• REQUEST:
Count the lines below that contain the word "This", matching case exactly, and reply with only the number.

==========

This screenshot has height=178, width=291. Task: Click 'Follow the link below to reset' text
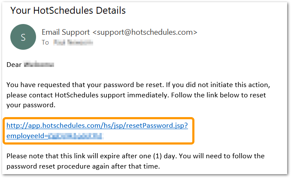(x=218, y=95)
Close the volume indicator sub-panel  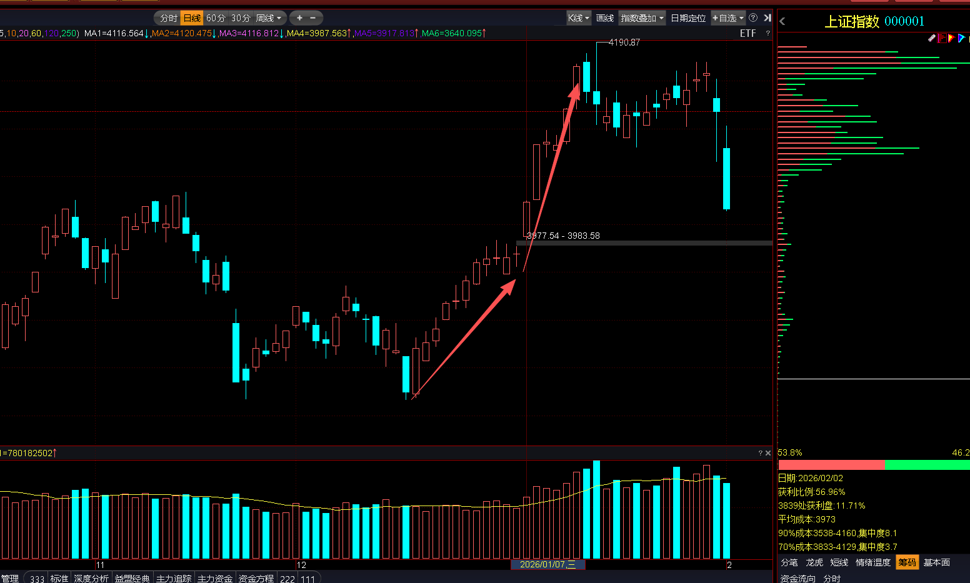click(x=768, y=453)
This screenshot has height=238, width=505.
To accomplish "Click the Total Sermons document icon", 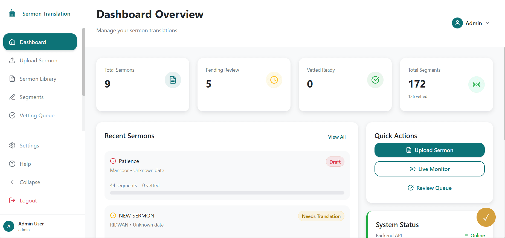I will coord(173,80).
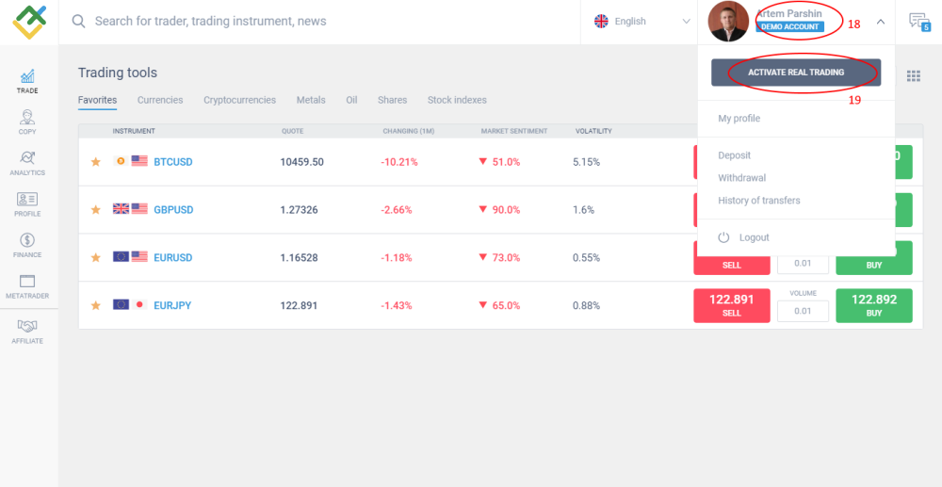Switch to the Cryptocurrencies tab

tap(239, 100)
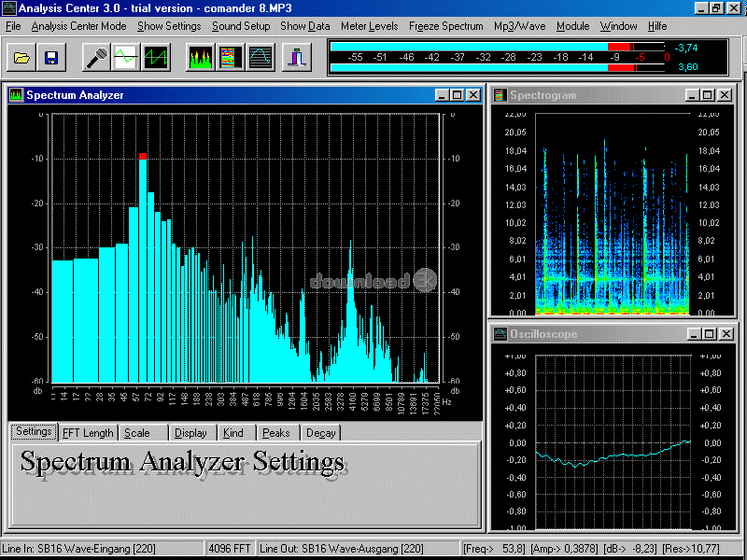
Task: Open the Freeze Spectrum menu
Action: click(445, 26)
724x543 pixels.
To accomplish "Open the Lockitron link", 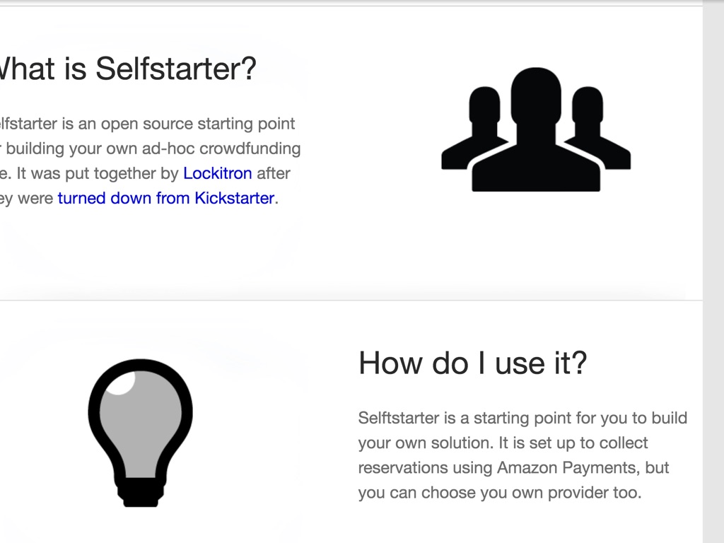I will 217,173.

==========

• EXERCISE RESPONSE:
2